■ **Aufgaben**
- A) Wie lautet dieser Satz aus dem Übungstext auf Englisch: „Vor dem Hintergrund dieses Rechtsgüterschutzes sind in der auf § 4 Abs. 1 BÄO beruhenden Approbationsordnung für Ärzte (ÄApprO) die Mindestanforderungen an das Studium der Medizin einschließlich der praktischen Ausbildung in Krankenhäusern niedergelegt.“
- B) Beantworten Sie anhand des Übungstextes:
(i) Welche nicht medizinischen Fächer werden als Beispiele für den Unterricht am privaten Institut genannt?
(ii) Wie lange dauert das Studium der Medizin nach § 1 Abs. 2 Ziffer 1 ÄApprO, und wo findet es statt?
(iii) An welcher Einrichtung hat die Klägerin allenfalls drei Jahre lang ein wissenschaftliches Studium absolviert?
- C) Schreiben Sie aus dem Übungstext den Abschnitt von „Zudem lässt sich“ bis „1 BÄO abstellt.“ genau ab.

■ **Übungstext**
▶
Zudem lässt sich auch dem von der Klägerin vorgelegten Diplom nebst des zugehörigen Qualifizierungsberichtes (Bl. 7 ff. Behördenakte) entnehmen, dass während der Ausbildungszeit an dem privaten Institut eine ganze Reihe von nicht medizinischen Fächern gelehrt worden sind, wie z.B. politische Ökonomie, Politologie, Latein, Russisch oder Geschichte der Religion, was ebenfalls den Schluss zulässt, dass die dortige Ausbildung nicht den wissenschaftlichen Anforderungen an ein medizinisches Hochschulstudium genügt, auf das § 10 Abs. 5 Ziffer 1 BÄO abstellt.

Zwar verlangt § 10 Abs. 5 Ziffer 1 BÄO anders als § 3 Abs. 2 Ziffer 1 BÄO bei einem Antrag auf Approbation durch im Ausland ausgebildete Ärzte nicht ausdrücklich, dass die im Ausland abgeschlossene Ausbildung sich gegenüber dem deutschen Ausbildungsstand als g l e i c h w e r t i g erweisen muss (insoweit allerdings noch Beschluss des Hess. VGH vom 19.01.1996, 11 TG 2340/95, NJW 1996, S. 2444 ff. = NVwZ 1996, S. 1133). Bei der Prüfung, ob ausnahmsweise eine Erlaubnis nach § 10 Abs. 5 i. V. m. § 10 Abs. 4 BÄO erteilt werden kann, ist aber gleichwohl vorab zu klären, ob die im Ausland besuchten Veranstaltungen von einer Einrichtung getragen worden sind, die im Bildungssystem des anderen Staates den gleichen Rang wie eine deutsche w i s s e n s c h a f t l i c h e Hochschule einnimmt und deshalb angenommen werden darf, dass der von der Bundesärzteordnung und von der Approbationsordnung vorausgesetzte wissenschaftliche Rang der ärztlichen Ausbildung gewahrt ist (so ausdrücklich BVerwG, Urteil v. 21.11.1980, 7 C 119.79 - juris). Dies findet in der für die Klägerin einschlägigen Regelung des § 10 Abs. 5 Ziffer 1 BÄO seinen Ausdruck in der Formulierung, dass die Berechtigung zur beschränkten Ausübung des ärztlichen Berufes "aufgrund einer das H o c h s c h u l s t u d i u m abschließenden Prüfung" erworben worden sein muss und entspricht der Zielsetzung des § 1 BÄO, wonach der Arzt der Gesundheit des einzelnen Menschen und des gesamten Volkes dient. Vor dem Hintergrund dieses Rechtsgüterschutzes sind in der auf § 4 Abs. 1 BÄO beruhenden Approbationsordnung für Ärzte (ÄApprO) die Mindestanforderungen an das Studium der Medizin einschließlich der praktischen Ausbildung in Krankenhäusern niedergelegt. Danach umfasst die ärztliche Ausbildung gemäß § 1 Abs. 2 Ziffer 1 ÄApprO ein Studium der Medizin von sechs Jahren an einer wissenschaftlichen Hochschule, dem das ausländische Hochschulstudium im Sinne von § 10 Abs. 5 Nr. 1 BÄO gleichkommen muss, um den Schutz der Patienten in Deutschland zu gewährleisten. Ein derartiges wissenschaftliches Studium hat die Klägerin allenfalls drei Jahre lang an der Staatlichen Medizinischen Universität in Baku absolviert, nicht aber zuvor während der ersten Jahre ihrer Ausbildung am San Marino Institut.
◀
■ **Gegebene Informationen**
▶
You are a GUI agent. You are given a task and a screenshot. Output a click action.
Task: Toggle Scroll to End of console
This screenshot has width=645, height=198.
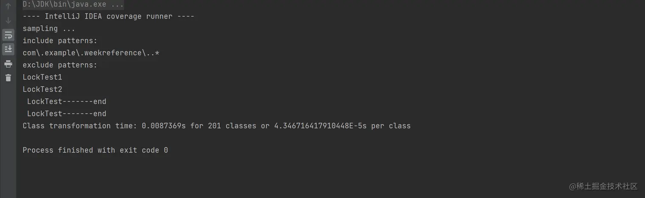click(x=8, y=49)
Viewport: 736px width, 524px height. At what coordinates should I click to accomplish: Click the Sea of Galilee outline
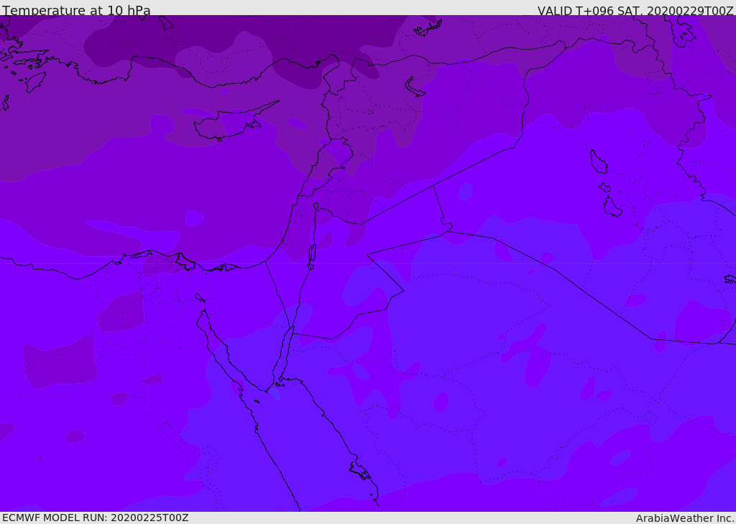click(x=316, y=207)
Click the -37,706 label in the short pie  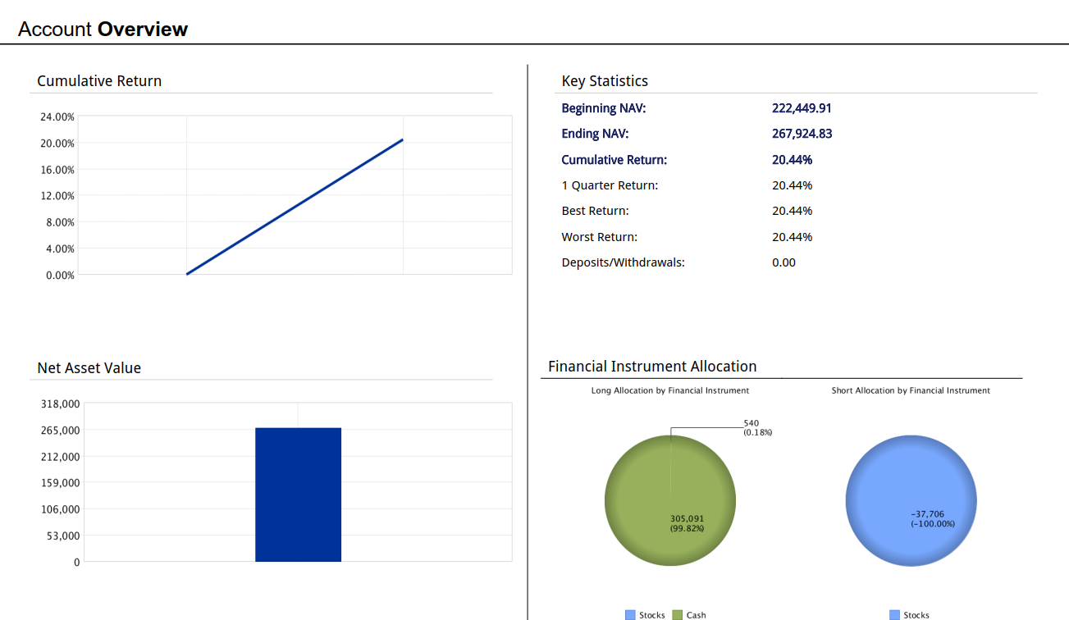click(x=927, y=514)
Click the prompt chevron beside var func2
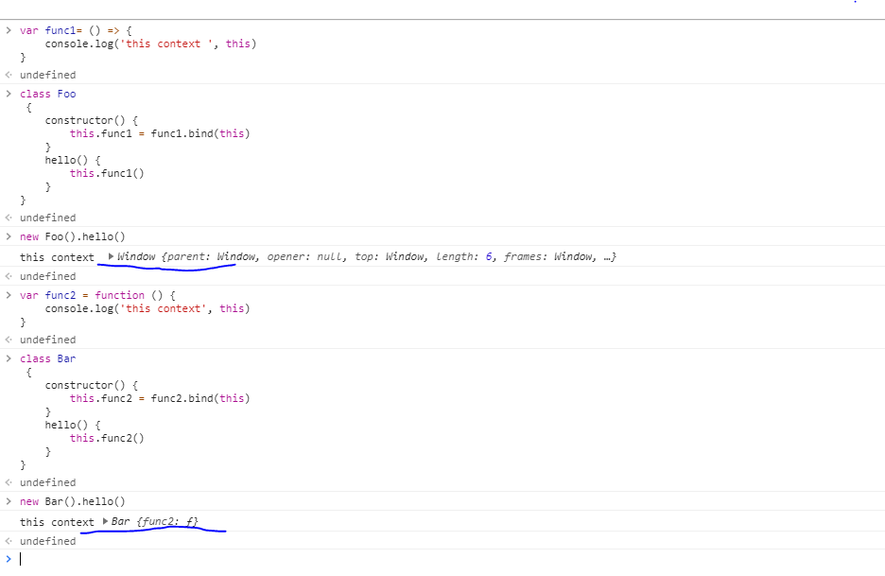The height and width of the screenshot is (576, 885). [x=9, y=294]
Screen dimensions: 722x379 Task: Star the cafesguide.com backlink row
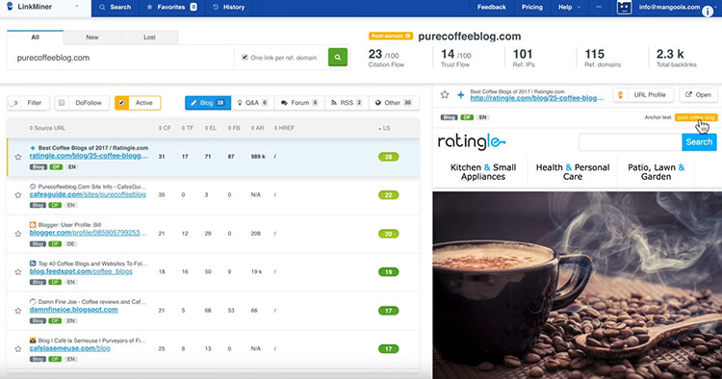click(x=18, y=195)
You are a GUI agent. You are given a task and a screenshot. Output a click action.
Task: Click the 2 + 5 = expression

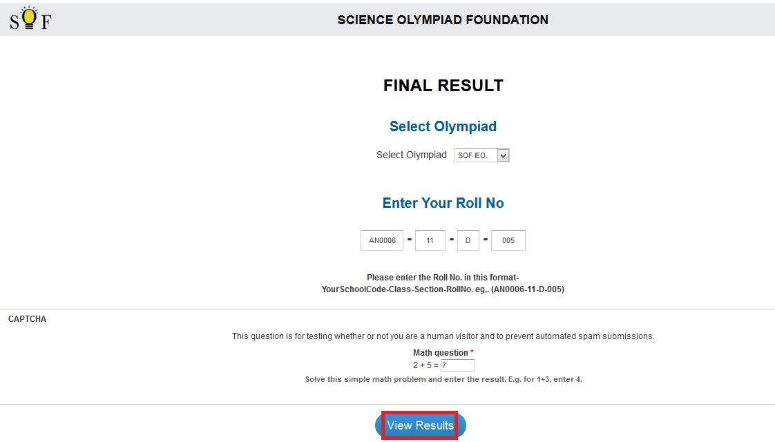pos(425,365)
◀
▶
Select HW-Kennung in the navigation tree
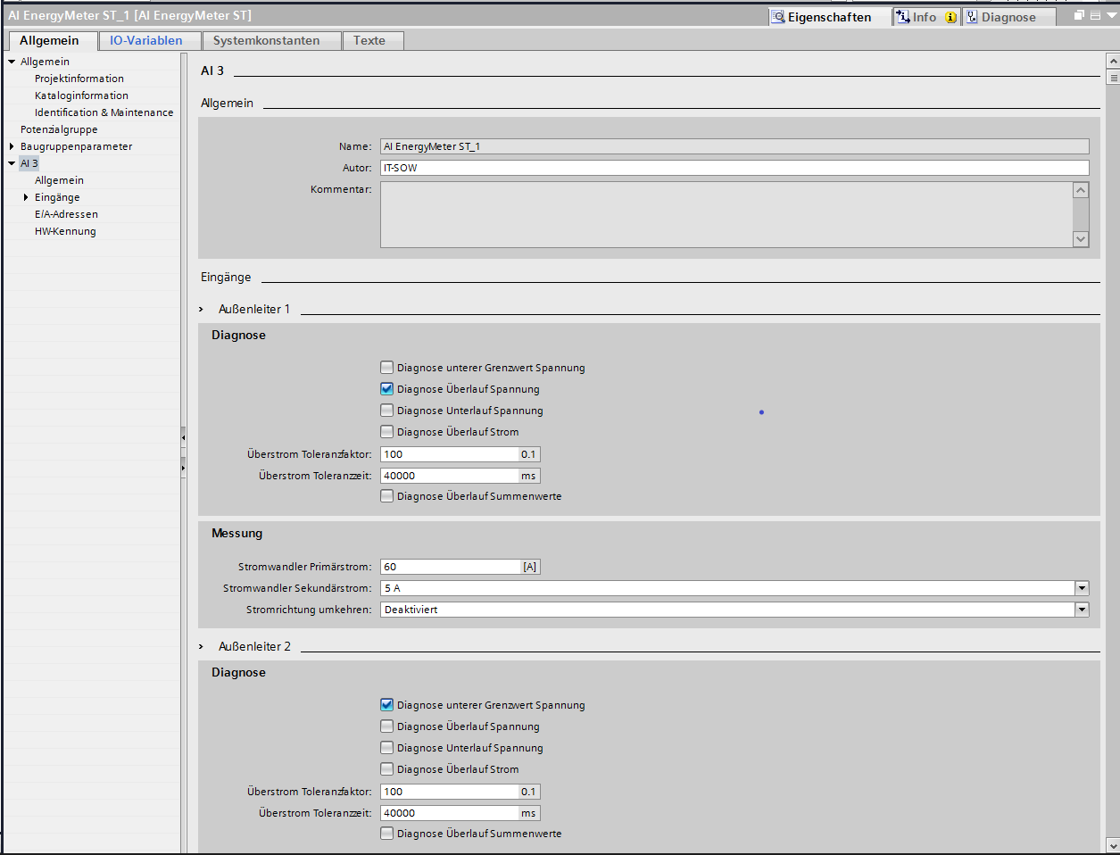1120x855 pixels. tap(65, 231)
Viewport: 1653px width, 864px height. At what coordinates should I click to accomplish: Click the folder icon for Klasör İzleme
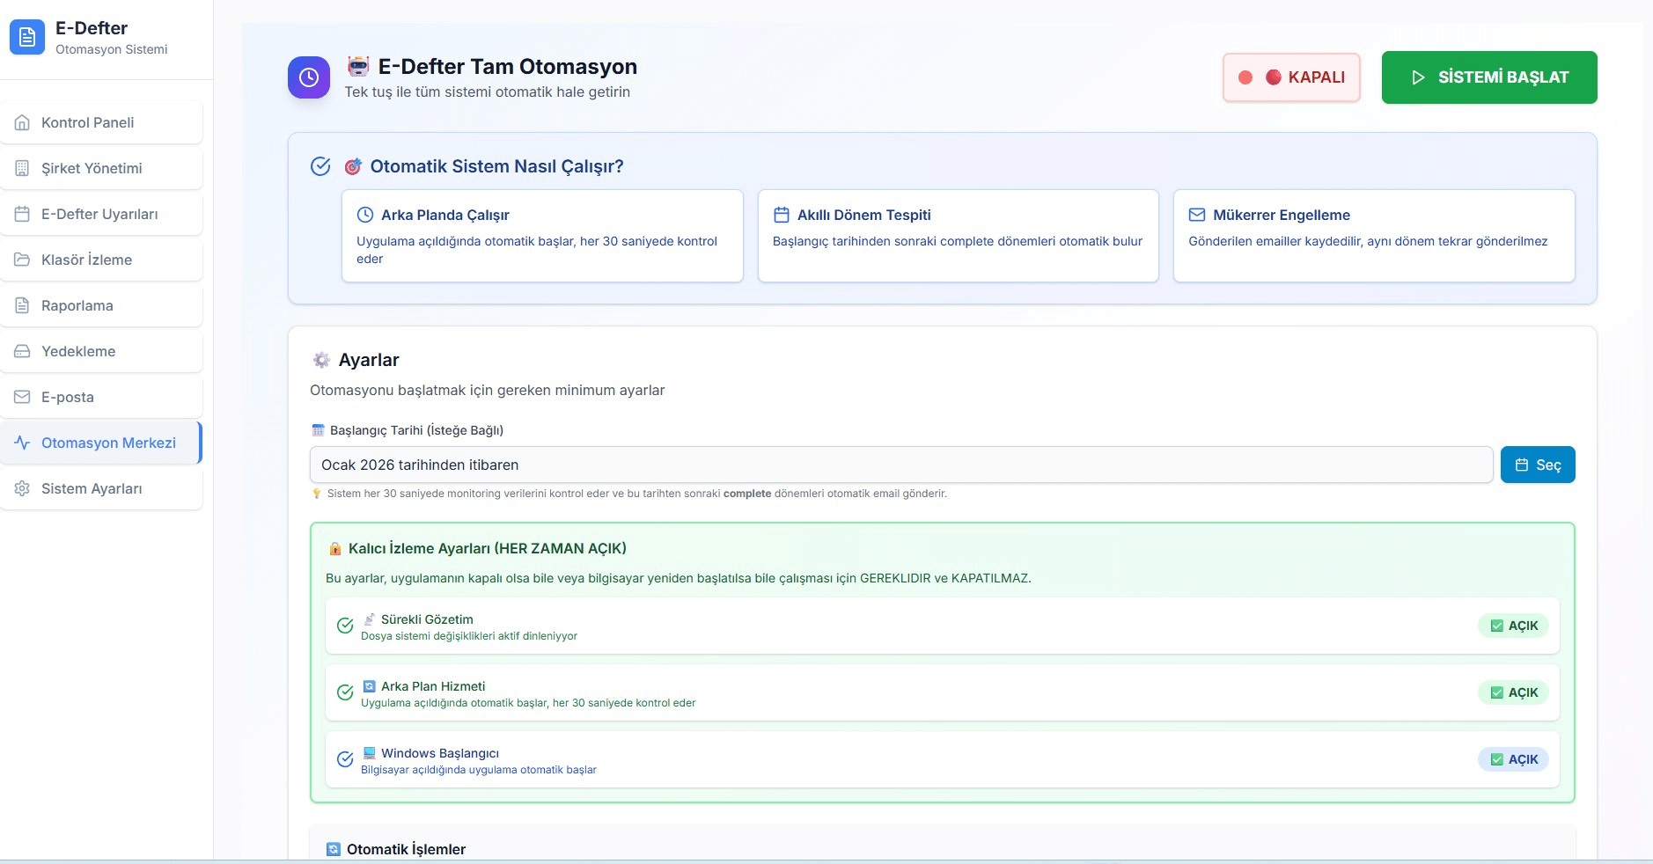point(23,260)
◀
■ **Lösungen**
- A) Against the background of this protection of legal interests, the minimum requirements for the study of medicine, including practical training in hospitals, are laid down in the Licensing Regulations for Physicians (ÄApprO), which are based on § 4(1) BÄO.

- B)
(i) Politische Ökonomie, Politologie, Latein, Russisch und Geschichte der Religion.
(ii) Sechs Jahre, an einer wissenschaftlichen Hochschule.
(iii) An der Staatlichen Medizinischen Universität in Baku.

- C)
Zudem lässt sich auch dem von der Klägerin vorgelegten Diplom nebst des zugehörigen Qualifizierungsberichtes (Bl. 7 ff. Behördenakte) entnehmen, dass während der Ausbildungszeit an dem privaten Institut eine ganze Reihe von nicht medizinischen Fächern gelehrt worden sind, wie z.B. politische Ökonomie, Politologie, Latein, Russisch oder Geschichte der Religion, was ebenfalls den Schluss zulässt, dass die dortige Ausbildung nicht den wissenschaftlichen Anforderungen an ein medizinisches Hochschulstudium genügt, auf das § 10 Abs. 5 Ziffer 1 BÄO abstellt.